Director General of the Nature Conservation Agency
- In office 1 November 2019 – 15 January 2023
- Preceded by: Jānis Jātnieks

Director of the National Botanic Garden
- In office 2006 – 1 November 2019
- Preceded by: Ģederts Ieviņš
- Succeeded by: Artis Vītiņš

Personal details
- Born: 15 June 1968 (age 57)
- Party: Latvian Green Party
- Education: University of Latvia
- Occupation: Politician, dendrologist

= Andrejs Svilāns =

Latvian politician and biologist

Andrejs Svilāns (born 15 June 1968) is a Latvian biologist specialising in dendrology and a politician. He has also worked as a radio journalist. Currently a member of the 14th Saeima, he has been a member of the Salaspils Municipal Council for several terms. He is known as the long-time head of the National Botanical Garden and Director General of the Nature Conservation Agency.

== Biography ==
Born in Lielajos Strodos, Varakļānai Parish, he received his secondary education (1986) at Varakļāni secondary school. He started his studies at the Faculty of Biology of the University of Latvia, which were interrupted by his service in Afghanistan (1987–1989). In an interview, he said that he lied to his parents to save them from stress by telling them he was in Mongolia, not Afghanistan. He graduated from the University of Latvia in 1993 with a degree in plant physiology. He completed his PhD studies at Daugavpils University in the field of natural sciences. He has further studies at the Humboldt University in Berlin and the University of Bonn.

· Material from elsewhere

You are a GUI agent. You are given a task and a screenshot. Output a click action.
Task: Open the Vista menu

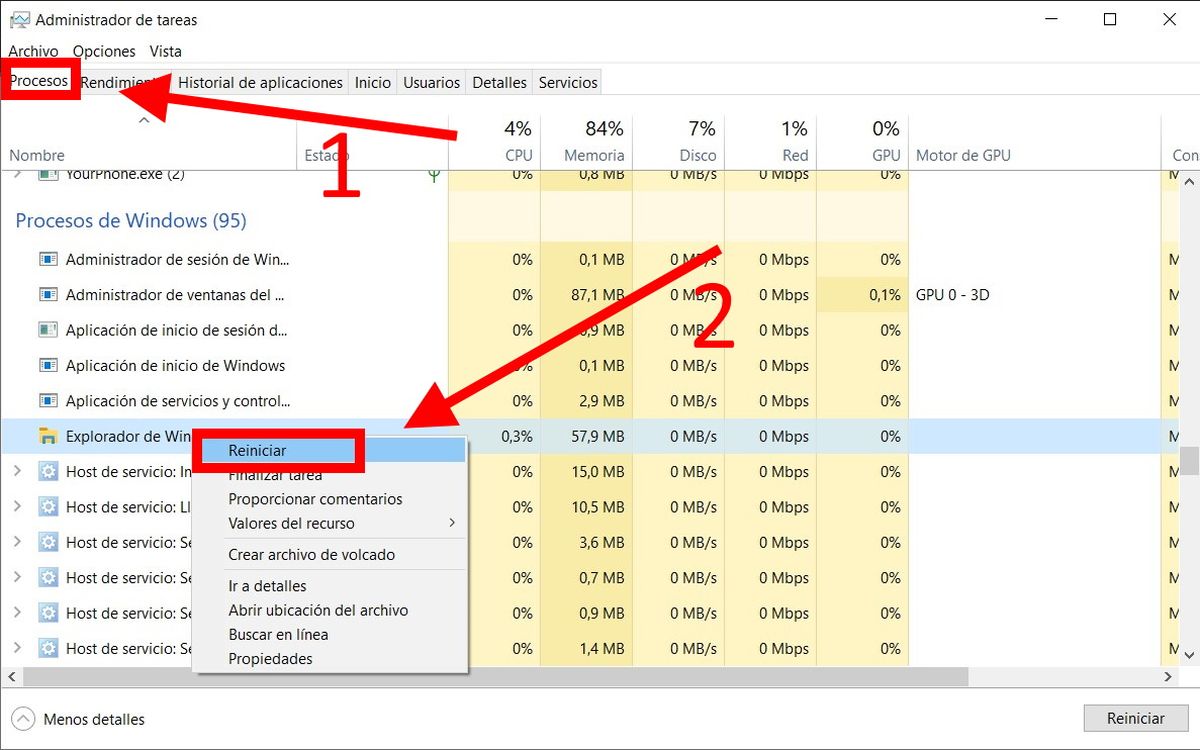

During his studies (since 1991) he started working at the National Botanical Garden (NBD): first in the Dendroflora Department and later as a curator of the NBD collections and exhibitions. In 2006 he became the Director of the NBD. In 2019 he was selected as the Director General of the Nature Conservation Agency, but in parallel he continued working at the NBD as a curator of collections, acting head of the Dendroflora Department.

In addition to his botanical work, he worked as a journalist for Radio Free Europe.

=== Political career ===
Svilāns successfully ran in the 2009 municipal elections on the joint list of the Union of Greens and Farmers and the LSDP, and in the 2013 and 2017 municipal elections to the Salaspils Regional Council on the list of the Union of Greens and Farmers.

In the 2021 elections, he was also elected to the regional council from the list of the Latvian Green Party.

In the autumn of 2022, A. Svilāns ran for the 14th Saeima elections on the United list. Although he was not initially elected to the 14th Saeima, on 15 December he became a Member of the Parliament after Māris Sprindžukas resigned as a minister.